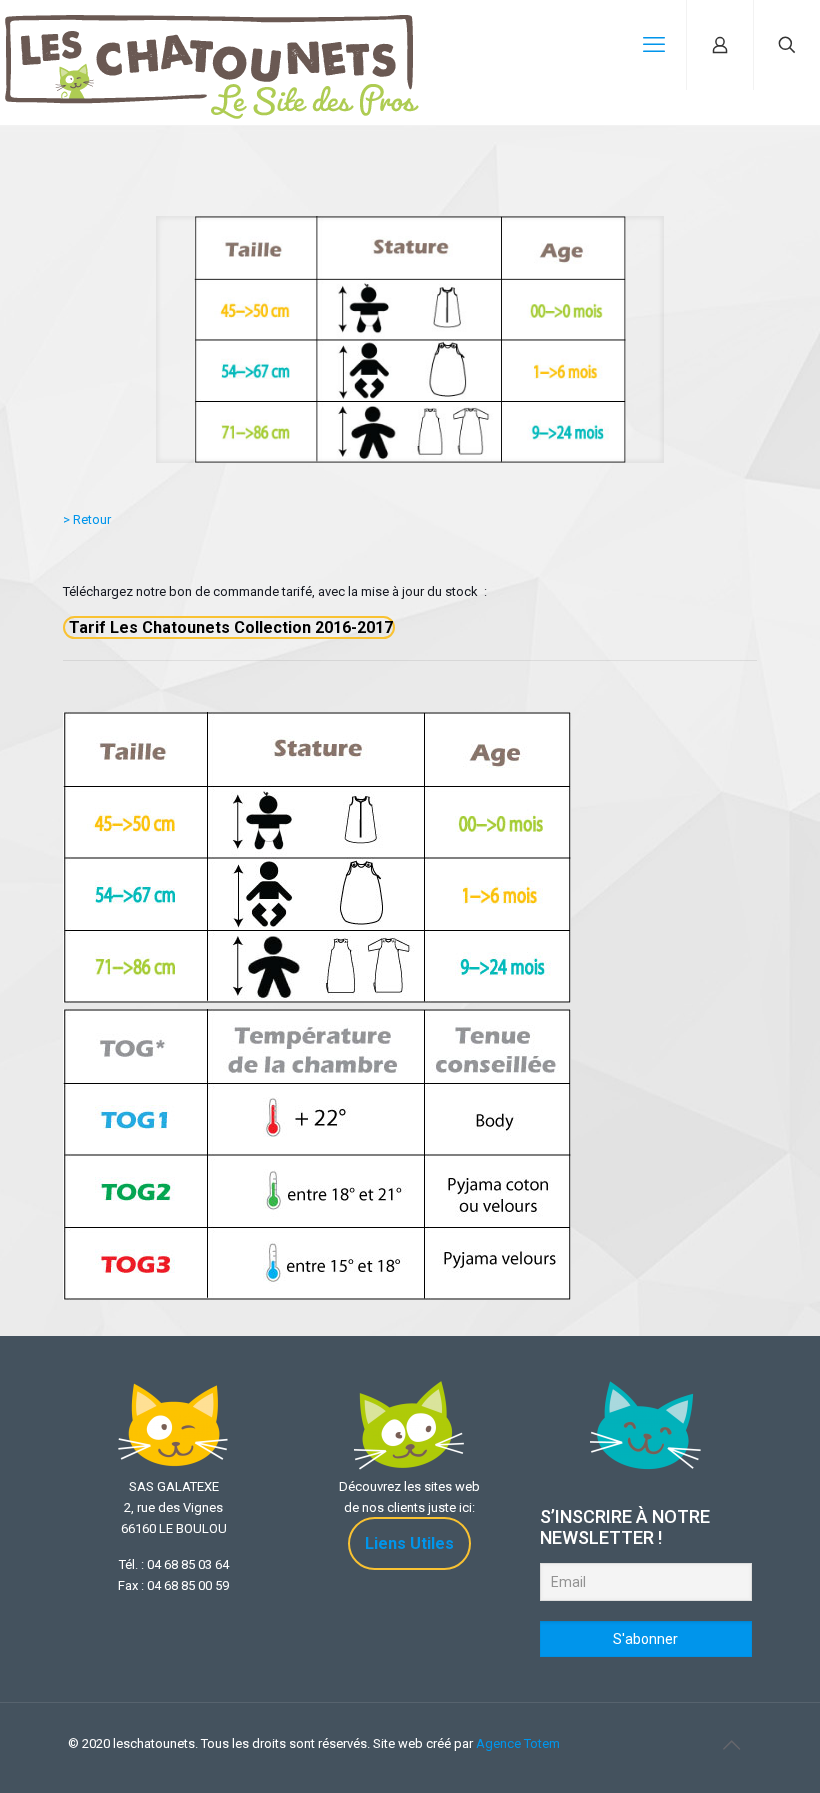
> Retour (87, 519)
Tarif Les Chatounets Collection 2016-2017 (229, 627)
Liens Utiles (409, 1543)
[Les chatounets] (212, 45)
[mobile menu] (654, 45)
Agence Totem (518, 1743)
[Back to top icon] (731, 1745)
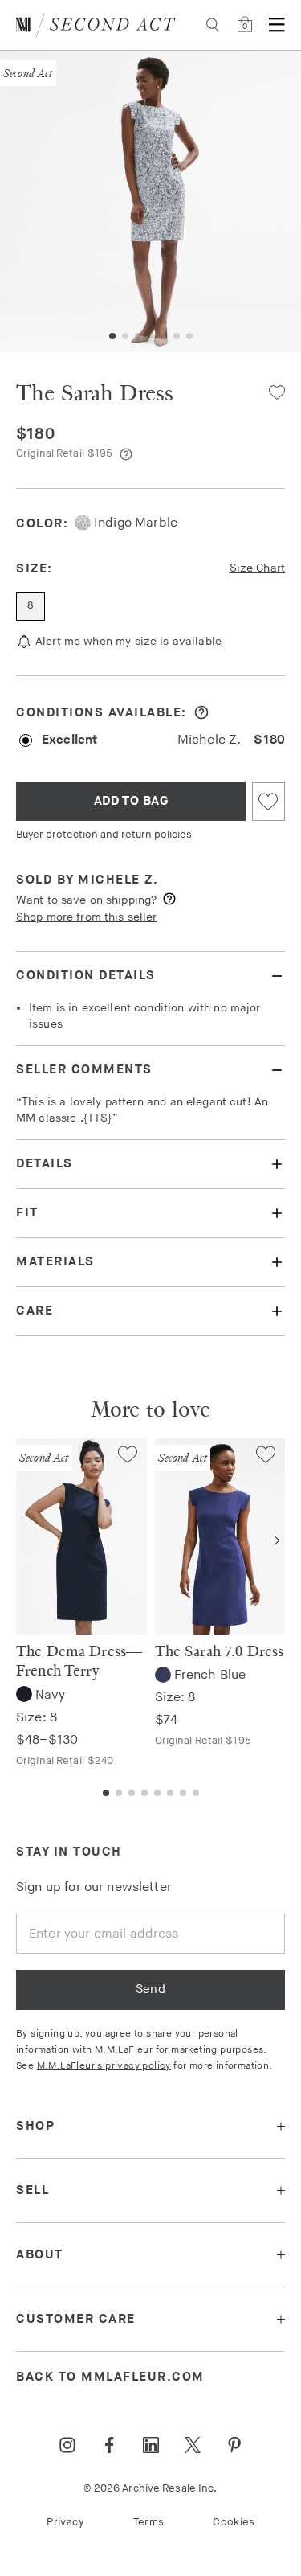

- _TASK TO COMPLETE_
Reproduce the whole of the data, word for word, and omit its pictures.

- _YOUR RESPONSE_
> Retour (87, 519)
Tarif Les Chatounets Collection 2016-2017 (229, 627)
Liens Utiles (409, 1543)
[Les chatounets] (212, 45)
[mobile menu] (654, 45)
Agence Totem (518, 1743)
[Back to top icon] (731, 1745)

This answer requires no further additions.